【これからの見通し】米英市場三連休明け、一連の米経済統計に注目

配信元:みんかぶFX
著者:MINKABU PRESS
【これからの見通し】米英市場三連休明け、一連の米経済統計に注目

 きょうは英国と米国市場が三連休明けとなる。昨日の閑散とした欧州市場および北米市場では欧州関連の政治リスクが意識されていたようだ。ギリシャ支援についてなかなか合意が得られないことがデフォルトリスクを意識させている。また、イタリアの議会選挙が前倒し実施されるとの見通しがでており、報道では主要4党が選挙改革について前向きな姿勢となったとされている。しかし、イタリア株式市場はその他欧州諸国の市場よりも売りが強まっていた。政治リスクの前倒しとの見方が広がっていたもよう。また、ドラギECB総裁の議会証言では、成長見通しの引き上げが示唆される一方で、フォワードガイダンスの維持についてはこれまで通りの姿勢が堅持されていた。

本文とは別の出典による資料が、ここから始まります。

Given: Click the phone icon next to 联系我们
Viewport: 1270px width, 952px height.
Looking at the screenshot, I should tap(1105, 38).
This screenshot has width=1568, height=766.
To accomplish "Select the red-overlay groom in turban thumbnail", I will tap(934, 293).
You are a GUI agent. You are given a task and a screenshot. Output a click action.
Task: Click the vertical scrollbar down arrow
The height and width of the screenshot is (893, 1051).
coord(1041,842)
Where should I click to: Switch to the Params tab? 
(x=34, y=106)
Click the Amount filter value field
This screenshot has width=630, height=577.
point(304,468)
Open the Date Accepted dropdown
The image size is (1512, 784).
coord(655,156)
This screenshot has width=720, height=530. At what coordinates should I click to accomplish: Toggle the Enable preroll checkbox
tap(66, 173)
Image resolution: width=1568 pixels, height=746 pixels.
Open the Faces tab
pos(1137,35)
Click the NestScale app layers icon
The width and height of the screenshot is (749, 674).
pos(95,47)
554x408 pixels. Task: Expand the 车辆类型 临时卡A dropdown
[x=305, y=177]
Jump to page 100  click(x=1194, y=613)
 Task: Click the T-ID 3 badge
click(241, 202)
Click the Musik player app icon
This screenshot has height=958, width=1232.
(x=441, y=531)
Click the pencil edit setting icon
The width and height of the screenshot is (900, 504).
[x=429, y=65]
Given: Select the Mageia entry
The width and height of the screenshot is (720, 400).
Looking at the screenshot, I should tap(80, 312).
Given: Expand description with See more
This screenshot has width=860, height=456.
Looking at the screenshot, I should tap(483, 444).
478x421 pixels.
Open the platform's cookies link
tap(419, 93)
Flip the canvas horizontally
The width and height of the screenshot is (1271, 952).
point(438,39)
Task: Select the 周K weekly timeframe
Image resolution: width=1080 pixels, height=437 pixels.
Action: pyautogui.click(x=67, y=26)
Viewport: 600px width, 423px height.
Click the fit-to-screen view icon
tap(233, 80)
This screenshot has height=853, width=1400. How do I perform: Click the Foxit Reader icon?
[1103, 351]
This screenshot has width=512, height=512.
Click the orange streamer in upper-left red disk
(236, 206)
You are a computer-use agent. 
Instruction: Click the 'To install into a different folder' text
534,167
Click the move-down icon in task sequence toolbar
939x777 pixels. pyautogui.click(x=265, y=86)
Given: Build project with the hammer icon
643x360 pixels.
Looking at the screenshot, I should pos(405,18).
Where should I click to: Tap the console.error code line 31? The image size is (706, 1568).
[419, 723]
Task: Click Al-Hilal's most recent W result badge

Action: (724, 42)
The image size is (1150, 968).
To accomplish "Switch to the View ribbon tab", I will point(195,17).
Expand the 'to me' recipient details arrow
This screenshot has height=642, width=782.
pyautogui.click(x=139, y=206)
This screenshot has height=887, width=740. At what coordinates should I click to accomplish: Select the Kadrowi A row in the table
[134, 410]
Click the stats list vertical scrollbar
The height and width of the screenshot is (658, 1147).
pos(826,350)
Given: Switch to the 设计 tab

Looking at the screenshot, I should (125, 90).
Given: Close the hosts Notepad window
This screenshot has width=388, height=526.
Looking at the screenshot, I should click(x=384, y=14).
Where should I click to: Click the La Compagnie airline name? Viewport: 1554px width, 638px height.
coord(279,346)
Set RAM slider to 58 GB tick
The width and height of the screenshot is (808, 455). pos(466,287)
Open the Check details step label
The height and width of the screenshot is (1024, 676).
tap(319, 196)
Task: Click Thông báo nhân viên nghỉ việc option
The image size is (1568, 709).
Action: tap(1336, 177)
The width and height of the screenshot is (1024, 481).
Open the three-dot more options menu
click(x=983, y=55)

 足元の地合いはリスク回避方向に傾いている。ユーロ円は124円割れから123円台前半へ、ドル円は111円割れから110円台後半へと下落。ユーロは対ドルでも軟調で、1.11台後半から前半へと下押しされているところ。ロンドン序盤にかけては欧州株動向とともにリスク回避の動きがどの程度進行するのかをまずはチェックしたい。経済統計ではドイツ消費者物価指数・速報値(5月)が発表される。今回の事前予想は前年比+1.6%と前回の+2.0%から伸びが鈍化する見込み。

 その後は米経済統計に関心が移りそうだ。きょうは発表が盛りだくさんとなっている。米PCEコアデフレータ(4月)、米個人所得・支出(4月)、米S&Pケースシラー住宅価格(3月)、米コンファレンスボード消費者信頼感指数(5月)などの発表が相次ぐ。インフレの伸び鈍化への警戒感があるなかで、PCEコアデフレータの伸びはどうか。また、直近のGDPの低迷の背景となった消費動向については、個人所得と支出のデータが注目されよう。また、ブレイナードFRB理事の講演予定がある。6月利上げは市場に織り込み済みとの見方が広がっており、一連の経済統計や金融当局者発言で年後半の利上げペースのヒントを探ることとなる。